1990osu said:
zombie84 said:
The reason being, once photography came around there was no point.
*sigh* [(TM) warbler]
zombie84 said:
Why spend a month's paycheque when you can get a photo or a litho for a fraction of the price?
Because the painting is objectively better? Because it has texture and it looks differently depending on the lighting in the room because different light reflects off of the texture in different ways- you don't just get one sterile, perfect experience that is standardized for everyone. Just like movies on film-every showing is a unique event that requires people in the audience, a skilled projectionist, etc. If there's considered no difference between paintings and photos, why go to an art gallery at all?
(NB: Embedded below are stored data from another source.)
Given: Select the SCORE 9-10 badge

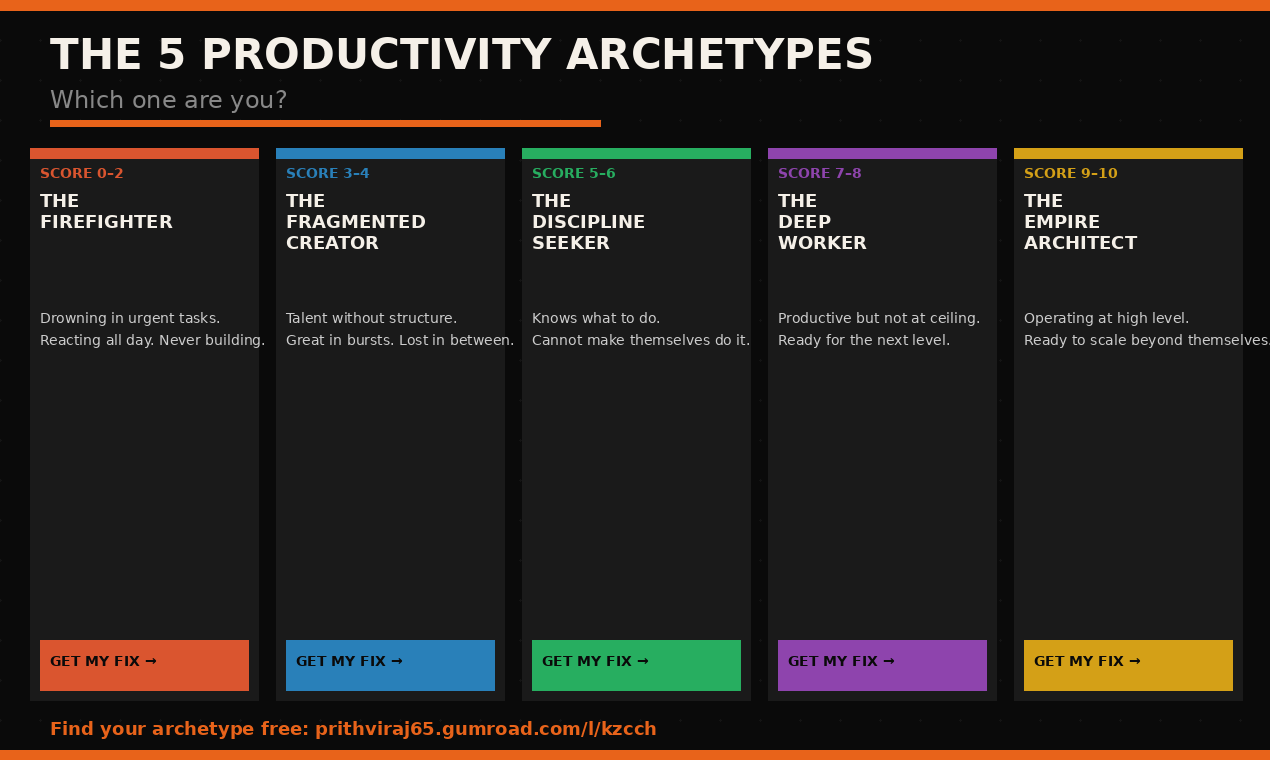Looking at the screenshot, I should point(1070,173).
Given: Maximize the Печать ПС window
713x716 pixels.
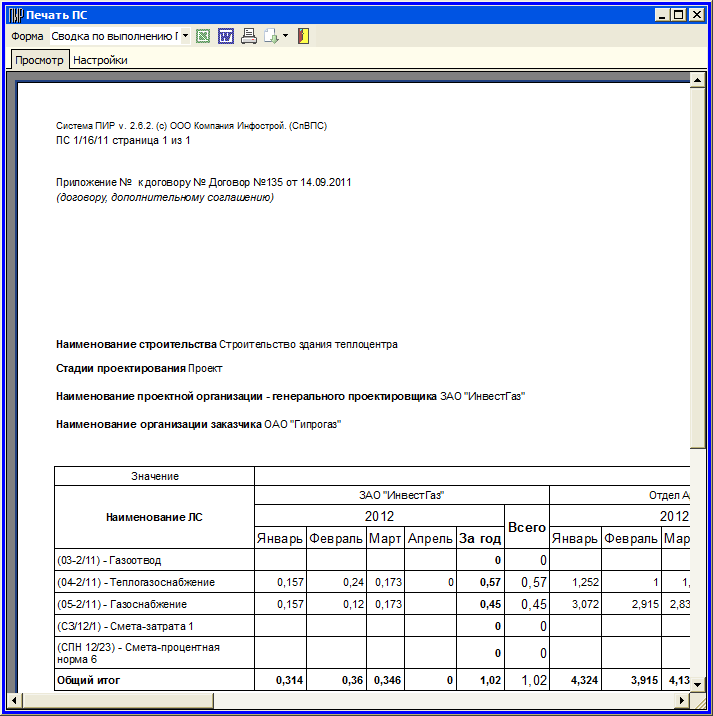Looking at the screenshot, I should point(680,15).
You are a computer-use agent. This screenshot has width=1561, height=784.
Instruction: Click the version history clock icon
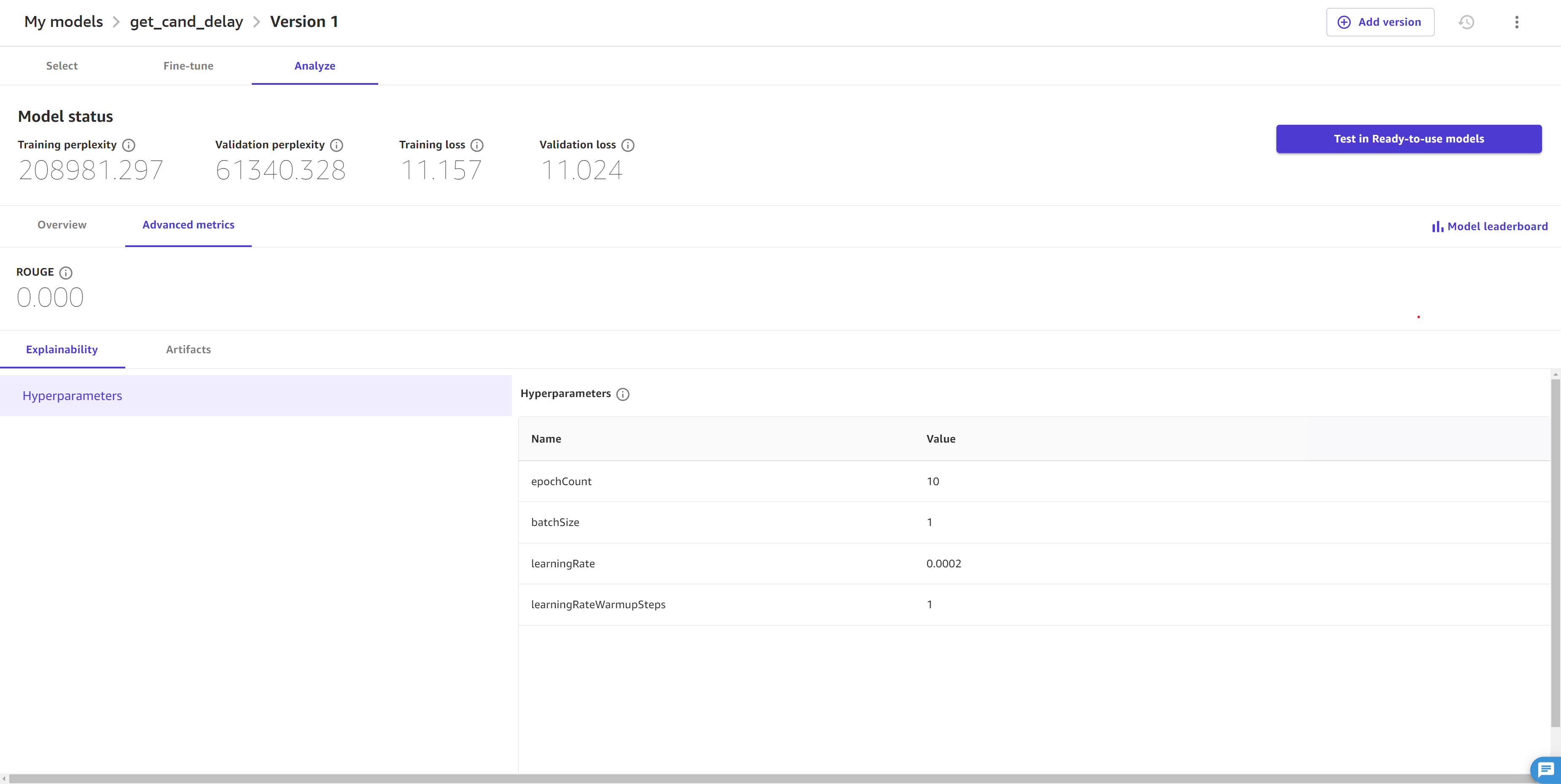click(x=1467, y=21)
If there's considered no difference between viewing film and watching the digital movie on your cell phone, why go to the movies at all? Isn't this a massive mistake?
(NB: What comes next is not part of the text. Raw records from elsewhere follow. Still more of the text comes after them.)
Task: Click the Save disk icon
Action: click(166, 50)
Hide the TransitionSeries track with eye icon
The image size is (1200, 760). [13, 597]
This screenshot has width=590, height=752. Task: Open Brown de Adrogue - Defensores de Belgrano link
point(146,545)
Digital cell-phone? Sure. But the difference between a high end digital motion picture camera and a 35mm motion picture camera is practically non-existant. Usually if there is a difference, it's a deliberate one--digital could look the same as film, and often does, but when it doesn't it's because they don't care to replicate that look exactly. High-end digital looks truer to real life in 2012, and while in the past we resisted that because it looked "different" than film, now that we are used to it, it is being used more openly.
It's a false analogy to compare oil paints to photography. Movies are photography, it's the exact same device and quality between your 1980s photos of the family vacation and a Hollywood movie at the time. But no film, anywhere has looked like an oil painting. Even Waking Life. Let's compare apples to apples. It's like saying, does Fincher's Girl with the Dragon Tattoo look like the original swedish version of the film? Because that was shot on 35mm film. There are stylistic decisions. But it would be idiotic to say the Swedish version looks like an oil painting and Fincher's looks like a digital still. Quite the opposite--I would say Fincher's was more painterly and beautiful. These are the types of emotional-based arguments that don't make much sense and only serve to underline the point I am making. Digital looks like film if you want it to, but increasingly people have been making the choice to abandon that option and instead make it look more realistic--and also just as beautiful.